Ensuite, il avait le talent des aphorismes, ça vous l'avez compris. En voici quelques exemples :
- Le bonheur date de la plus haute antiquité. Il est quand même tout neuf, car il a peu servi.
- Ce qu'il y a de meilleur dans l'homme, c'est le chien.
- Ce qu'on ne peut changer ne vaut pas un juron.
- L'orgueil, quelquefois plus fort que la paresse. (c'est en pensant à moi qu'il a écrit à ça)
Ou encore :
- On ne saurait protéger à la fois le tigre et la victime du tigre. Le difficile est de définir le tigre.
Sans connaître les colonies, Vialatte en a quand même conçu quelques aphorismes, tels que :
- Le marchand de sable ne fait pas fortune dans le désert.
- Si tu ne digères pas la soutane, évite de manger le missionnaire.
- Ne traite pas le crocodile de sale gueule avant d'être complètement sorti du marigot.
- Qui rit sous l'Okoumé pleure sous l'Acajou.
D'une façon générale vialatte n'est pas épaté par l'humain.
Je cite de nouveau :
- Une médiocrité bien gérée conduit plus vite aux sinécures qu'un génie mal administré.
- L'homme n'est que poussière c'est dire l'importance du plumeau.
- La mort n'a généralement pas d'amis sincères.
- Le sage doit garder un vice pour ses vieux jours.
En revanche, Vialatte est fasciné par les animaux. Effet de contraste sans doute.
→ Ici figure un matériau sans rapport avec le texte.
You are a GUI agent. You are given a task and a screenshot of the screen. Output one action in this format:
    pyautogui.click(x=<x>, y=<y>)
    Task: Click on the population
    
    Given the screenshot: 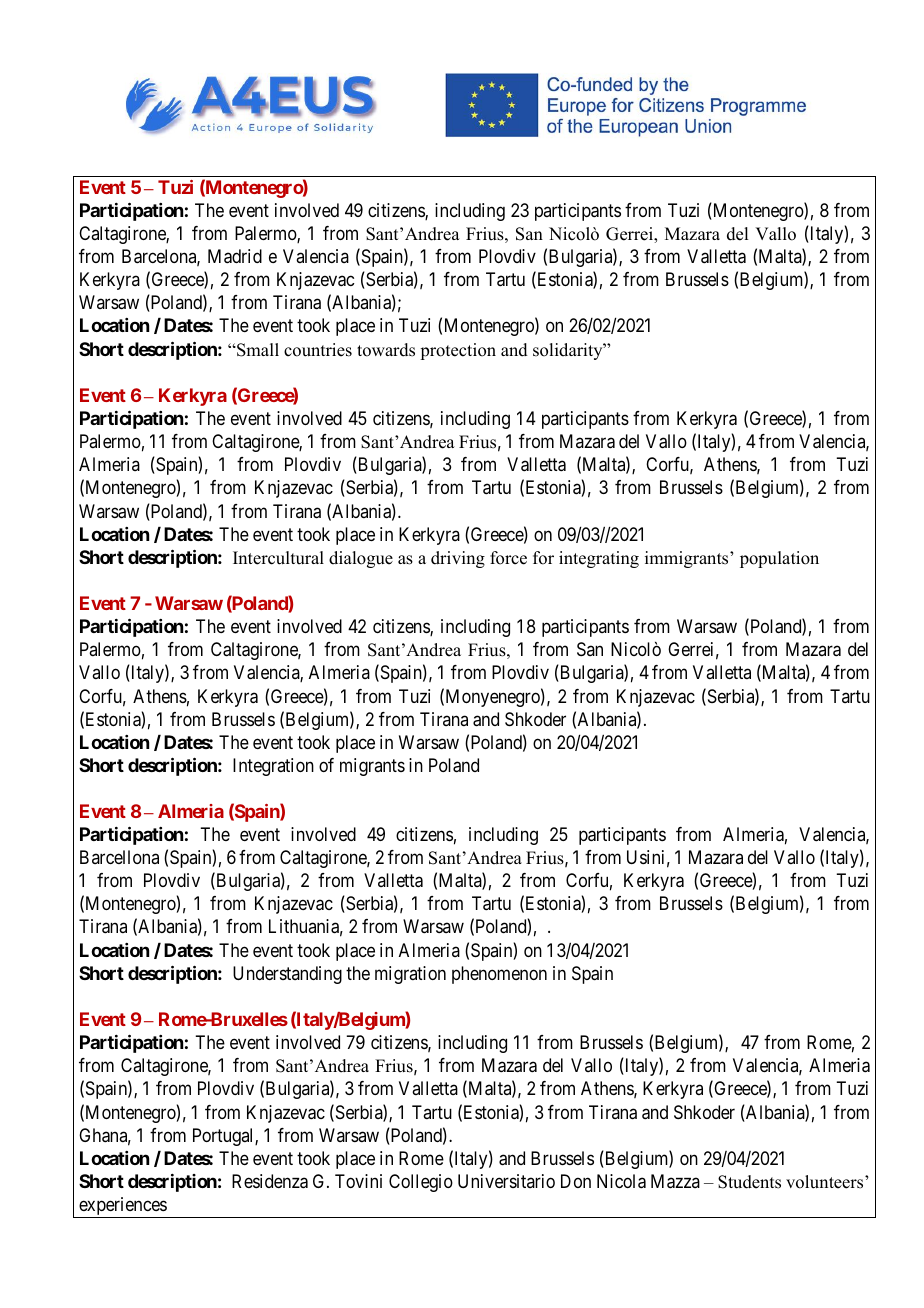 What is the action you would take?
    pyautogui.click(x=779, y=559)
L'un de ses ouvrages ne s'appelle-t-il pas « Éloge du homard et autres insectes utiles » ?
C'est lui qui a découvert que "l'escargot est naturellement héroïque car il ne recule jamais".
Autre percée conceptuelle que nous lui devons : « Sans le kangourou, écrit-il, l'homme n'aurait jamais su qu'il ne possède pas de poche marsupiale. »
Vialatte m'a appris, non pas à bien écrire malheureusement, mais à tenter de distiller en même temps sévérité et tendresse. Et puis je lui ai aussi piqué le gimmick récurrent de la fin des chroniques, les siennes et les miennes, et j'espère ne pas l'avoir empêché de reposer en paix.
Turlututu, chapeau pointu !
Et c'est ainsi que le caramel prit le chemin d'Ambert.